There are a number of imaging studies that allow your doctor to visualize the health of your retina. Below are some of the tests that may be done, and what to expect from each.
- Fundus imaging: This test uses noninvasive photographic techniques check for your retina before and after treatments.
- Fundus angiography and indocyanine green angiography: In
this test, a colored dye is injected into your vein. Once it begins to circulate through your body, your doctor uses imaging to track the flow of the dye through your retinal circulation. This helps identify changes in blood flow or leaking fluid, which is common in wet age-related macular degeneration. This test takes about 20 minutes and may leave you with discolored tears or saliva for a brief time afterward.
- Optical coherence tomography: This is another noninvasive test that uses light beams to produce a detailed image of your retina and the layers of blood vessels that supply it. Your eyes will usually be dilated for this exam, and it takes about 15 minutes to complete the test.
Artificial intelligence (AI) is gaining popularity in testing for a number of conditions, and macular degeneration is no exception. AI is being used to help diagnose a number of eye diseases based on databases of imaging studies.
However, the accuracy of these tests depends on the quality of the images placed into the database in the first place.
There may be computer models that can help you gauge your personal risk of developing macular degeneration, but an accurate diagnosis can only be made after an individualized examination and testing by a doctor.
If you’ve been diagnosed with macular degeneration, the next step will be to determine the type of macular degeneration you have and develop a treatment plan.
Dry age-related macular degeneration is the most common form of this condition. There are no real effective treatments for this kind of macular degeneration. Your ophthalmologist may recommend that you take a daily supplement that’s a combination of vitamins or nutrients such as:
- vitamin C
- vitamin E
Your doctor may also suggest lifestyle changes such as quitting smoking if you smoke or starting an exercise program if you don’t currently have one.
If you have wet age-related macular degeneration, vision loss be more severe and happen more quickly, but there are more treatment options.
These include things such as painless anti–vascular endothelial growth factor (anti-VEGF) medications, intravenous (IV) photodynamic therapy, and laser therapy.
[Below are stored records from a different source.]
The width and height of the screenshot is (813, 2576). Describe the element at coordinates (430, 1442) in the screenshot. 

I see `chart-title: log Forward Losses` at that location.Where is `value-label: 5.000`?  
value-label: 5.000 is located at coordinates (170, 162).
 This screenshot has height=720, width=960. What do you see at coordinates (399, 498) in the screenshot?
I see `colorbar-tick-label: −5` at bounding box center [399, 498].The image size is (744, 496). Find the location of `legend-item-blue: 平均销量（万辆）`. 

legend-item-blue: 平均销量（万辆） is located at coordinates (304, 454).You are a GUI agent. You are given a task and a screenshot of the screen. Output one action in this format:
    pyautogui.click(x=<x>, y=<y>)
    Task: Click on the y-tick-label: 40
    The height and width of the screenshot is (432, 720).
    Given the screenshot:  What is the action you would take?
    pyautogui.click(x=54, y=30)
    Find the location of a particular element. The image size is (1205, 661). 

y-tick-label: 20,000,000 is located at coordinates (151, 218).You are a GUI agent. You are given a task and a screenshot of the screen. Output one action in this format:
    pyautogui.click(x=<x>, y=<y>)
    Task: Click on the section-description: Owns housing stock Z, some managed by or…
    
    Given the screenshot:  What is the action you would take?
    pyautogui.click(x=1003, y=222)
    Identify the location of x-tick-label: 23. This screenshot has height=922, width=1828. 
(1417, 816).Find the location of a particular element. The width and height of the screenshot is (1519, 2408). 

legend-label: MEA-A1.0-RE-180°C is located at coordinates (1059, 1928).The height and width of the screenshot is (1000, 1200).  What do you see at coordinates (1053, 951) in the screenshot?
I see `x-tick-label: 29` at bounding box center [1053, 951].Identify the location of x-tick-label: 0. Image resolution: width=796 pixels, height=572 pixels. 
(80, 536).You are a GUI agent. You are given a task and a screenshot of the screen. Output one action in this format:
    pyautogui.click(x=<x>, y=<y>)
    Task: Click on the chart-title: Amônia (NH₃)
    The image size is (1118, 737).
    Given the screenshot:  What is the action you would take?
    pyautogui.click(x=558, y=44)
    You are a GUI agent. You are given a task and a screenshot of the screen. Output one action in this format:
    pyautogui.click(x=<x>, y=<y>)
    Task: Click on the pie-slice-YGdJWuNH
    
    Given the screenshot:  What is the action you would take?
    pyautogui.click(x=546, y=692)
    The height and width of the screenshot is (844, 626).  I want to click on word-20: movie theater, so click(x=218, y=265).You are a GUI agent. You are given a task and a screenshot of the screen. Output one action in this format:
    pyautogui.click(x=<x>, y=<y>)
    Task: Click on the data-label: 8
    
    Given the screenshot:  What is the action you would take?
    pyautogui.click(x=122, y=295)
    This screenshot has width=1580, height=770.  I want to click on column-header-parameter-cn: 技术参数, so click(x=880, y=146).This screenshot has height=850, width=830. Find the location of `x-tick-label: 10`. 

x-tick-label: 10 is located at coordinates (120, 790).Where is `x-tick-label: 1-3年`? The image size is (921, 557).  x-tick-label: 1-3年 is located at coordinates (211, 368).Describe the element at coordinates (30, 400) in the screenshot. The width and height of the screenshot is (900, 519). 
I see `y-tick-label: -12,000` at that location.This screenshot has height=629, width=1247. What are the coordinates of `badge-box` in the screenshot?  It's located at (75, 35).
Laser eye surgery is commonly used to address abnormal blood vessel growth beneath the retina that cause bleeding or fluid leakage.
An initial diagnosis for macular degeneration might be made during routine vision testing, but your doctor will likely perform at least one other type of test — usually a detailed imaging exam — to confirm the diagnosis or rule out other eye conditions that might cause vision loss.
While there are tests that you can find online to check your visual acuity or risk factors for macular degeneration, an official diagnosis is best made by a doctor.